◆ **REQUIRED WORK**: Copy the lines of the records verbatim, starting at the line that contains "Screen dimensions: 835x684" and ending at the line that contains "pos(309,278)", both included.

* BEGIN DATA FOR THE TASK *

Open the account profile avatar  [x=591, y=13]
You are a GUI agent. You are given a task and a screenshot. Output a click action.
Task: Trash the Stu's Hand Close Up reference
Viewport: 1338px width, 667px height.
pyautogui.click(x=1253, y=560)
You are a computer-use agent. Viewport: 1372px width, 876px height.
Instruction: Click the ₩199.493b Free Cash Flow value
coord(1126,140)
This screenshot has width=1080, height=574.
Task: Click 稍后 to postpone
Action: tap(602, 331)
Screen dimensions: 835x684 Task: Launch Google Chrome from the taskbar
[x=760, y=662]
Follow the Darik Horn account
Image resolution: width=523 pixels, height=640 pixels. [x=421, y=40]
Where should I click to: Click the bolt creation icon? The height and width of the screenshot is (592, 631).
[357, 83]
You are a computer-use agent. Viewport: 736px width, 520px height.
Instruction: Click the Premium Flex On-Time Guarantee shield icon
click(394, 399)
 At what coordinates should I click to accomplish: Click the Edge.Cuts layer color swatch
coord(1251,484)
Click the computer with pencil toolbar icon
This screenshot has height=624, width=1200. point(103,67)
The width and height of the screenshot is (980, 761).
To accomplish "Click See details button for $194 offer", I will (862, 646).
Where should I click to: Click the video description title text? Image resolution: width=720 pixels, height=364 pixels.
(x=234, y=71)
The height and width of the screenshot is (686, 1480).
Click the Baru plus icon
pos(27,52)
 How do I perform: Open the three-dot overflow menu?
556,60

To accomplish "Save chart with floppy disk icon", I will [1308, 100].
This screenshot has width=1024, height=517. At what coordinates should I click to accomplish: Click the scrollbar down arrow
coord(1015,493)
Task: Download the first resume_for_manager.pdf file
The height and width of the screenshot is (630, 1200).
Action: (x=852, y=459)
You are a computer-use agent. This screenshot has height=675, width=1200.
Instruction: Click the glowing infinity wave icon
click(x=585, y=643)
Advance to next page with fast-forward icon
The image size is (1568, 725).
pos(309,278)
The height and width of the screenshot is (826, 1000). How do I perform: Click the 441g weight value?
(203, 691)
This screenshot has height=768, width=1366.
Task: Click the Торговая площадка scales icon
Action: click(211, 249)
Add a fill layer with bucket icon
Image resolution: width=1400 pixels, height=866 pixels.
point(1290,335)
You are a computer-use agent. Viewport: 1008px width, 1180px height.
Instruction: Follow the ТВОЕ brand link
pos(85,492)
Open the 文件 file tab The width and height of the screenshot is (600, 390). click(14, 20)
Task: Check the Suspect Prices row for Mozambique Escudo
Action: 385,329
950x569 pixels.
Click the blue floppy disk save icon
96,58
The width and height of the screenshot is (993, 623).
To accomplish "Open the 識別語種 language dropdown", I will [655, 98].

* END DATA FOR THE TASK *

◆ **RIGHT ANSWER**:
Screen dimensions: 835x684 Task: Launch Google Chrome from the taskbar
[x=760, y=662]
Follow the Darik Horn account
Image resolution: width=523 pixels, height=640 pixels. [x=421, y=40]
Where should I click to: Click the bolt creation icon? The height and width of the screenshot is (592, 631).
[357, 83]
You are a computer-use agent. Viewport: 736px width, 520px height.
Instruction: Click the Premium Flex On-Time Guarantee shield icon
click(394, 399)
 At what coordinates should I click to accomplish: Click the Edge.Cuts layer color swatch
coord(1251,484)
Click the computer with pencil toolbar icon
This screenshot has height=624, width=1200. point(103,67)
The width and height of the screenshot is (980, 761).
To accomplish "Click See details button for $194 offer", I will (862, 646).
Where should I click to: Click the video description title text? Image resolution: width=720 pixels, height=364 pixels.
(x=234, y=71)
The height and width of the screenshot is (686, 1480).
Click the Baru plus icon
pos(27,52)
 How do I perform: Open the three-dot overflow menu?
556,60

To accomplish "Save chart with floppy disk icon", I will [1308, 100].
This screenshot has width=1024, height=517. At what coordinates should I click to accomplish: Click the scrollbar down arrow
coord(1015,493)
Task: Download the first resume_for_manager.pdf file
The height and width of the screenshot is (630, 1200).
Action: (x=852, y=459)
You are a computer-use agent. This screenshot has height=675, width=1200.
Instruction: Click the glowing infinity wave icon
click(x=585, y=643)
Advance to next page with fast-forward icon
The image size is (1568, 725).
pos(309,278)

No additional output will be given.